#### Exercise requirements
The entries that follow include a run beginning at the line with "Instruction: Click the binoculars" and ending at the line with "You are a computer-use agent. Image resolution: width=1568"; restate that run word for word and leave the rest out.

▬▬▬

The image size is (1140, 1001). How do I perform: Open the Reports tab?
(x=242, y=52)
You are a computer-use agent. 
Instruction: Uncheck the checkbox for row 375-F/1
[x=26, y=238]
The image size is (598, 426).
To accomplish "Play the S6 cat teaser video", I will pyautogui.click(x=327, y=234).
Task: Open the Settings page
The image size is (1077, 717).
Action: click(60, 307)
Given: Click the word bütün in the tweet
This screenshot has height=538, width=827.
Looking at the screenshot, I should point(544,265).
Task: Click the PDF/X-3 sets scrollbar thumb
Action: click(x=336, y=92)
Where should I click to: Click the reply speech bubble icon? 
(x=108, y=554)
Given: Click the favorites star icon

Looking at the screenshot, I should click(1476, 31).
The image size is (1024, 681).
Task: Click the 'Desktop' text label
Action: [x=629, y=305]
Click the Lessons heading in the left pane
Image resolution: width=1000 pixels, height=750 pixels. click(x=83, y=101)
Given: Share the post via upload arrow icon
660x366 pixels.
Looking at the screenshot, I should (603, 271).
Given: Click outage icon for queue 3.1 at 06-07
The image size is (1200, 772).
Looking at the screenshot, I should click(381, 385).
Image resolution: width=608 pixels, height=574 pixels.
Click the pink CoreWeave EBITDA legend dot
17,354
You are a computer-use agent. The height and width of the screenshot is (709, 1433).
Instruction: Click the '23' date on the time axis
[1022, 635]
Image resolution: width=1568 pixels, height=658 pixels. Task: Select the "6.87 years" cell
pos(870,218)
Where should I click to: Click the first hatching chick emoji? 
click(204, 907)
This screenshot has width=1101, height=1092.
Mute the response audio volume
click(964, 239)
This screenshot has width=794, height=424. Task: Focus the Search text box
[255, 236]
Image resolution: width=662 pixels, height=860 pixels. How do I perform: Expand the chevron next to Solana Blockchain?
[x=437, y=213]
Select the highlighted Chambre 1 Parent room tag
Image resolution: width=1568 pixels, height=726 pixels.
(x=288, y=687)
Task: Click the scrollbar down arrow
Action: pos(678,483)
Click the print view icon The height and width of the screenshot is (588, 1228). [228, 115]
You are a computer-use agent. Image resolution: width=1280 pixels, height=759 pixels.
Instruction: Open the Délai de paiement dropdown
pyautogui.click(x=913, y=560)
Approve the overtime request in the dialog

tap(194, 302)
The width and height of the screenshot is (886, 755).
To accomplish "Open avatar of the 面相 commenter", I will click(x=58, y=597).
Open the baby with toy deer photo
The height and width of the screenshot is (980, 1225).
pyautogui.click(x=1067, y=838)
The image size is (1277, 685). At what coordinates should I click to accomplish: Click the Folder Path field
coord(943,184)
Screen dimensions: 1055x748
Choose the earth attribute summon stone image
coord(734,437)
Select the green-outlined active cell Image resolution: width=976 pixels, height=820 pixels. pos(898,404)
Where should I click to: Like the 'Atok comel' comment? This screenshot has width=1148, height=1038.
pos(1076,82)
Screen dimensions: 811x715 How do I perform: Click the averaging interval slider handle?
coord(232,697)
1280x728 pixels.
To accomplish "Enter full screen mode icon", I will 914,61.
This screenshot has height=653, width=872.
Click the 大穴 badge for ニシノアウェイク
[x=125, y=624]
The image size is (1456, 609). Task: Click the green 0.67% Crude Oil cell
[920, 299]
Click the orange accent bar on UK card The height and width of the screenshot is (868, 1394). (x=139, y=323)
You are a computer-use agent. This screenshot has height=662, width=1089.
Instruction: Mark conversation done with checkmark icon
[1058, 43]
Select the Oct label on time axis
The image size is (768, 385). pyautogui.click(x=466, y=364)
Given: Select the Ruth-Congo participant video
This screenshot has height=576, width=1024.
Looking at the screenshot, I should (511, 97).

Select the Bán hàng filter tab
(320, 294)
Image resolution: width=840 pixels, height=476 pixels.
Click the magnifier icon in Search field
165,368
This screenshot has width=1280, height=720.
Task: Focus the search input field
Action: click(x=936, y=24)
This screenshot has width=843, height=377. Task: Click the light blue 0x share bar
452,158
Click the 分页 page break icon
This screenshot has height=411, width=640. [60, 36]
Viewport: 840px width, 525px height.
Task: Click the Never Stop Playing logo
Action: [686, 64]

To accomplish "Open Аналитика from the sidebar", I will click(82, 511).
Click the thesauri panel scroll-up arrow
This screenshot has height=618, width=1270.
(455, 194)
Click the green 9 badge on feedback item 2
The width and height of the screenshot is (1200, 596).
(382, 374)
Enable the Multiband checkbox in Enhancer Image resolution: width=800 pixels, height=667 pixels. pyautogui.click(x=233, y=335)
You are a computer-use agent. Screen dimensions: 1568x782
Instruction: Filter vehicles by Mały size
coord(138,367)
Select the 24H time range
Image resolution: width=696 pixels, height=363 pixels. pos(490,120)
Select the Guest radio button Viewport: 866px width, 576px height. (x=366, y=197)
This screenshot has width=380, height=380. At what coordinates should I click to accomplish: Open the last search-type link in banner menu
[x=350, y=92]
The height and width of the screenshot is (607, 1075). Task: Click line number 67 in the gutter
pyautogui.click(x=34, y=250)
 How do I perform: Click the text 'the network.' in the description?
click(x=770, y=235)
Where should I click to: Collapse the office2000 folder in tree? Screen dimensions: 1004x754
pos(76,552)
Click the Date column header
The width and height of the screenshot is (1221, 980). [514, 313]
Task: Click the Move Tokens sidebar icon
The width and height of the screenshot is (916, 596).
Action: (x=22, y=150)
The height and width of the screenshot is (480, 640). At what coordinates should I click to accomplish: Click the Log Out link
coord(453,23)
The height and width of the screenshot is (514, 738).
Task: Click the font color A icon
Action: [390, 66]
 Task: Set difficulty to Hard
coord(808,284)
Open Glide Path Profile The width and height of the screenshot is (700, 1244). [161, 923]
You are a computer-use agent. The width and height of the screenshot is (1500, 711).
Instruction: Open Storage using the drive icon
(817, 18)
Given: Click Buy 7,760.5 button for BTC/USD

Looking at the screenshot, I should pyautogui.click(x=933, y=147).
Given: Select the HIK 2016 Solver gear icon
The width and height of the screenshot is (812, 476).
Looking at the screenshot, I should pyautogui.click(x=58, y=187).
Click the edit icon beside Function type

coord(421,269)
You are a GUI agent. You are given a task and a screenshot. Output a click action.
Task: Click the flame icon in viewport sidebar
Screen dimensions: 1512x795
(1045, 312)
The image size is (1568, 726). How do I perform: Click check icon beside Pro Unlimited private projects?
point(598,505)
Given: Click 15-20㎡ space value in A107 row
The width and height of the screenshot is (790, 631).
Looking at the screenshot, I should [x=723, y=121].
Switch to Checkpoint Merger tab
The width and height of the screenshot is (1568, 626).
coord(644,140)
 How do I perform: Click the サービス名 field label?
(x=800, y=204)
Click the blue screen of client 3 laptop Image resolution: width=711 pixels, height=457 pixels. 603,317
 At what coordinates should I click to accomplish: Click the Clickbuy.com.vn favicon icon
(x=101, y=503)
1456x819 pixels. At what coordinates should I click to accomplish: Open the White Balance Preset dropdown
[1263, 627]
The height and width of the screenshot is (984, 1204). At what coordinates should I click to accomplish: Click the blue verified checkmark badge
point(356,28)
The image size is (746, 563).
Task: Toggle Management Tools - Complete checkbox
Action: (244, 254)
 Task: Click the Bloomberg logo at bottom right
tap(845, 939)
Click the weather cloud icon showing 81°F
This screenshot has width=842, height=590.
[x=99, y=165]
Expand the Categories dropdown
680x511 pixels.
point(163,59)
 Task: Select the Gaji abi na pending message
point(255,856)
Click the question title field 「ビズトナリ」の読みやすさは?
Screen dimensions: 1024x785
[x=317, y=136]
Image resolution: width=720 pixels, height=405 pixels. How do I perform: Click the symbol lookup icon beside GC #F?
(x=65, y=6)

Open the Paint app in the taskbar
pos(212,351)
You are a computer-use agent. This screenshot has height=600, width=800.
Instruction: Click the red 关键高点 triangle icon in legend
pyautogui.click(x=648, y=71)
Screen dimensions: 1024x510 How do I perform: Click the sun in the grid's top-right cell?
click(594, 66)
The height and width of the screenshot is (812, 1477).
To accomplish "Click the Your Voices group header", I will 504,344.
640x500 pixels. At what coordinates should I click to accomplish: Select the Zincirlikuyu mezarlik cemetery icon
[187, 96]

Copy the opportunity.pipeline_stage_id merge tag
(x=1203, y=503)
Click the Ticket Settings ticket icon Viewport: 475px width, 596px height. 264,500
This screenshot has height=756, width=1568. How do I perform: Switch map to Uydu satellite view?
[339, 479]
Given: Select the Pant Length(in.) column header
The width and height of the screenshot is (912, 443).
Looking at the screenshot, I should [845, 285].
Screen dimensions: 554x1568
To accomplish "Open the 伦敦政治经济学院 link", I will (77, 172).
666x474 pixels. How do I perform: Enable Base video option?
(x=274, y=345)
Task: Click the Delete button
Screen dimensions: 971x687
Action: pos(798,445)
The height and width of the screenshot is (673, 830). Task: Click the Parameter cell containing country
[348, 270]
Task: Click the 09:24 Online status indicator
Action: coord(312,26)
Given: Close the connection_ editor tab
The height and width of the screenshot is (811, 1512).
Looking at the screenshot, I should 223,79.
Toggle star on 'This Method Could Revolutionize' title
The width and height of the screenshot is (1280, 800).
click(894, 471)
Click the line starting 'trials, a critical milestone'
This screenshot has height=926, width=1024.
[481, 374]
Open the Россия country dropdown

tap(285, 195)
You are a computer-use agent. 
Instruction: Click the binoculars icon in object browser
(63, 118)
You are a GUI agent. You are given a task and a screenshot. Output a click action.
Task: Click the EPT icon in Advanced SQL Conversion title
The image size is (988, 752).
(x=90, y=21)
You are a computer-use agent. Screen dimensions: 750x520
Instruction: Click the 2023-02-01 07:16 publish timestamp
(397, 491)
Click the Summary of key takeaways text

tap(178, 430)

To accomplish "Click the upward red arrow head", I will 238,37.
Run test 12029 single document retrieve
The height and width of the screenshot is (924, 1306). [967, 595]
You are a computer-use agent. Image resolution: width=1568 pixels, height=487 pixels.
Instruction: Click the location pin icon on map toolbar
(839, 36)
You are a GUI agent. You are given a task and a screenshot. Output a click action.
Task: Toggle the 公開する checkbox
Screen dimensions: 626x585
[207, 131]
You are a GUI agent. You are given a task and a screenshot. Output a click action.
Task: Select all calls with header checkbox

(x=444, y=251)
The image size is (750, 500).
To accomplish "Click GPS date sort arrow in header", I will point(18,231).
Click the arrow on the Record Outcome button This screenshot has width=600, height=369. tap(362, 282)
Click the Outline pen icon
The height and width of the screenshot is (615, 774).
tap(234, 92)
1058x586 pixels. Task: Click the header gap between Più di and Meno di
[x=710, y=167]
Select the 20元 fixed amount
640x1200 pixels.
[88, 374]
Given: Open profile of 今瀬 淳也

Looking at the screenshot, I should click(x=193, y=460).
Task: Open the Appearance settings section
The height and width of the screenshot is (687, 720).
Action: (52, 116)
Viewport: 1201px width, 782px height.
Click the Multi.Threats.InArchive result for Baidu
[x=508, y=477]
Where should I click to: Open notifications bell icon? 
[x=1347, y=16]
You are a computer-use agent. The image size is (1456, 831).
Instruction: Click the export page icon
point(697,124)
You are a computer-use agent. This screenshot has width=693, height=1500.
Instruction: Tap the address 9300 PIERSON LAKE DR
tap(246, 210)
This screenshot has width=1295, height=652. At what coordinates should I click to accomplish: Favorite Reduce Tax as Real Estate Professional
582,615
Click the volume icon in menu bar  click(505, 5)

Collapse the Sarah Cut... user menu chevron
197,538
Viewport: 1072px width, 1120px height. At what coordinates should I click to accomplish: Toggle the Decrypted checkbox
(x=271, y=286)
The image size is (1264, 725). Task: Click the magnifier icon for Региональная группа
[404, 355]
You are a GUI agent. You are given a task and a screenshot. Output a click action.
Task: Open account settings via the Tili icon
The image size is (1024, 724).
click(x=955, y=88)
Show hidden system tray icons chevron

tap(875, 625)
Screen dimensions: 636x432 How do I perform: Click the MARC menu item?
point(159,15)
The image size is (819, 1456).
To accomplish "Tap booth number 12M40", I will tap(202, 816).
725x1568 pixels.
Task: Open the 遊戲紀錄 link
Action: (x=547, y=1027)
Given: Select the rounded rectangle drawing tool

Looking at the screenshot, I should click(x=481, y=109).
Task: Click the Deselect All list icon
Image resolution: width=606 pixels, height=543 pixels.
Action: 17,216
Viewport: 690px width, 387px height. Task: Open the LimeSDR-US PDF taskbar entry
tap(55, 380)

▬▬▬

#### Exercise solution
Instruction: Click the binoculars icon in object browser
(63, 118)
You are a GUI agent. You are given a task and a screenshot. Output a click action.
Task: Click the EPT icon in Advanced SQL Conversion title
The image size is (988, 752).
(x=90, y=21)
You are a computer-use agent. Screen dimensions: 750x520
Instruction: Click the 2023-02-01 07:16 publish timestamp
(397, 491)
Click the Summary of key takeaways text

tap(178, 430)

To accomplish "Click the upward red arrow head", I will 238,37.
Run test 12029 single document retrieve
The height and width of the screenshot is (924, 1306). [967, 595]
You are a computer-use agent. Image resolution: width=1568 pixels, height=487 pixels.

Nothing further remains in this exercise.